Your instructions: The answer must consist solely of the line that contains "644x215 pixels." and all subsequent lines of the data, each reproduced exactly.
** Supplied entries follows **
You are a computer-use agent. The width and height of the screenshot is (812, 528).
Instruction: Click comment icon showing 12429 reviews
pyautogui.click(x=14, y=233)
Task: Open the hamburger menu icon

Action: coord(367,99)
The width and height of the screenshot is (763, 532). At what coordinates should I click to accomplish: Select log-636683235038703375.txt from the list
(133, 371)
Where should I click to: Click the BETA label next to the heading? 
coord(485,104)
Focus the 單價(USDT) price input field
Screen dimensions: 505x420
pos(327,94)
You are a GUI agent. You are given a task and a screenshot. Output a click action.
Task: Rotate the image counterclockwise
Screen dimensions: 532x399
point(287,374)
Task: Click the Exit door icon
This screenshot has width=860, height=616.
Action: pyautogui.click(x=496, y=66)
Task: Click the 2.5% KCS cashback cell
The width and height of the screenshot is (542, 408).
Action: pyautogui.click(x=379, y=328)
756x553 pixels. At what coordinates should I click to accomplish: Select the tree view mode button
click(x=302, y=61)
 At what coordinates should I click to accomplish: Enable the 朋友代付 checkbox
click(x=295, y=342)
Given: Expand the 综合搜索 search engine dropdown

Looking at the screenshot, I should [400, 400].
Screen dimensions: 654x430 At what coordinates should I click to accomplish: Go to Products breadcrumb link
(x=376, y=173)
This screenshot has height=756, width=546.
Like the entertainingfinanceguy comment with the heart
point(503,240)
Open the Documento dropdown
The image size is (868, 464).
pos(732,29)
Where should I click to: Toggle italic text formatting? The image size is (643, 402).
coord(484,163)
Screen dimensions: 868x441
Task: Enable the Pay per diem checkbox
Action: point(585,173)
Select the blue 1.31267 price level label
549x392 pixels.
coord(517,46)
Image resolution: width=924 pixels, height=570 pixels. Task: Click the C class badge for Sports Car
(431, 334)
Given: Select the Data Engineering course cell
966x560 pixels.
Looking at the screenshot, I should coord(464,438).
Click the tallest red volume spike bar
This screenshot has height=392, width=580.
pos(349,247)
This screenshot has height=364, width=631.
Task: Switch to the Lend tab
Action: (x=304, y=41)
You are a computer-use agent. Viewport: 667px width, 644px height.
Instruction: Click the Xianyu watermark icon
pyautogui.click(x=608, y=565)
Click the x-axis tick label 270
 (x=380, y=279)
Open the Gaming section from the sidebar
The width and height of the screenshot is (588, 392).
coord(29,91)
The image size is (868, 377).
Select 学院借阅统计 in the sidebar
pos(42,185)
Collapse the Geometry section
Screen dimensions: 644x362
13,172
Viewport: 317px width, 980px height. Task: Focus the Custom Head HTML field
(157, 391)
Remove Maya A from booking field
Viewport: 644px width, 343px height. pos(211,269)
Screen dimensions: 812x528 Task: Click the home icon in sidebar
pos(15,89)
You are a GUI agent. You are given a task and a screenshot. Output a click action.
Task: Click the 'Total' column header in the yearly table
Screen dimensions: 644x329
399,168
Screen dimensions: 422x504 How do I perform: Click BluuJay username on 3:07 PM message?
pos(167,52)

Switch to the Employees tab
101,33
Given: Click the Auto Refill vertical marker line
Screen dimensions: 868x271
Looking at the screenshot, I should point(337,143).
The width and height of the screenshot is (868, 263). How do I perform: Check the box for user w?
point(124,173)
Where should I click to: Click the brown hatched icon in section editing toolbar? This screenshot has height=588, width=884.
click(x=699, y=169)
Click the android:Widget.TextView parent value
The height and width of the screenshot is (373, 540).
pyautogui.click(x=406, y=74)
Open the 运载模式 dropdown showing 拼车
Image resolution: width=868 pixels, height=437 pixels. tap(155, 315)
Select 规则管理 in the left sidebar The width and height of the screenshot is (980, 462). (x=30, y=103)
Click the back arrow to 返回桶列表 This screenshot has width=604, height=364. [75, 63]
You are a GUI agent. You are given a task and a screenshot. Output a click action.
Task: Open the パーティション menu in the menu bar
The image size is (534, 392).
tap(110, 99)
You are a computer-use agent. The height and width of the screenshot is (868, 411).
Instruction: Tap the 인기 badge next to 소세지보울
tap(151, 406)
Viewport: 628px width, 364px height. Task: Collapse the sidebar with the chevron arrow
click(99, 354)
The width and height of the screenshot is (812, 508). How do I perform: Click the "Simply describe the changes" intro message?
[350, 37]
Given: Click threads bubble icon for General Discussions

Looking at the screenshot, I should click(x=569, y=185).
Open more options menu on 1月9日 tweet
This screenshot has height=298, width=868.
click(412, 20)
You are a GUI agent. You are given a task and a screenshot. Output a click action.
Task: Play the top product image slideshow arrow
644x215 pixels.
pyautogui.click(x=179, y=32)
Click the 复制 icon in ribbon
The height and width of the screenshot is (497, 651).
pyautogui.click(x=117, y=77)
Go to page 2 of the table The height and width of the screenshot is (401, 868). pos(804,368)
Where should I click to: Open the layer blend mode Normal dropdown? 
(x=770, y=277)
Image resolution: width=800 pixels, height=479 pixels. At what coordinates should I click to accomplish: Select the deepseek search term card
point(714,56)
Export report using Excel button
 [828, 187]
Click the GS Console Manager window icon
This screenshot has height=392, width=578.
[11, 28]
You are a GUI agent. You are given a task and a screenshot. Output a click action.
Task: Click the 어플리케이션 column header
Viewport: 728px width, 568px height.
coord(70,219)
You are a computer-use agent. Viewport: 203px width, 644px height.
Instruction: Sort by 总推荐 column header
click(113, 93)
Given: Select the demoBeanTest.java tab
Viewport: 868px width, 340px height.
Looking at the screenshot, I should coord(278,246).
** End of Supplied entries **
Answer for the task:
644x215 pixels.
pyautogui.click(x=179, y=32)
Click the 复制 icon in ribbon
The height and width of the screenshot is (497, 651).
pyautogui.click(x=117, y=77)
Go to page 2 of the table The height and width of the screenshot is (401, 868). pos(804,368)
Where should I click to: Open the layer blend mode Normal dropdown? 
(x=770, y=277)
Image resolution: width=800 pixels, height=479 pixels. At what coordinates should I click to accomplish: Select the deepseek search term card
point(714,56)
Export report using Excel button
 [828, 187]
Click the GS Console Manager window icon
This screenshot has height=392, width=578.
[11, 28]
You are a GUI agent. You are given a task and a screenshot. Output a click action.
Task: Click the 어플리케이션 column header
Viewport: 728px width, 568px height.
coord(70,219)
You are a computer-use agent. Viewport: 203px width, 644px height.
Instruction: Sort by 总推荐 column header
click(113, 93)
Given: Select the demoBeanTest.java tab
Viewport: 868px width, 340px height.
Looking at the screenshot, I should coord(278,246).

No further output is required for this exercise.